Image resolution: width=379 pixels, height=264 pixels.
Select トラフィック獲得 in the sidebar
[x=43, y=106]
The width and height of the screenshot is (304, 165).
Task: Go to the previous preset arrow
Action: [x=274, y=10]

::::::::::

— Exercise requirements —
Reproduce every one of the items above line for line, without changing anything.

— Right answer —
Image resolution: width=379 pixels, height=264 pixels.
Select トラフィック獲得 in the sidebar
[x=43, y=106]
The width and height of the screenshot is (304, 165).
Task: Go to the previous preset arrow
Action: [x=274, y=10]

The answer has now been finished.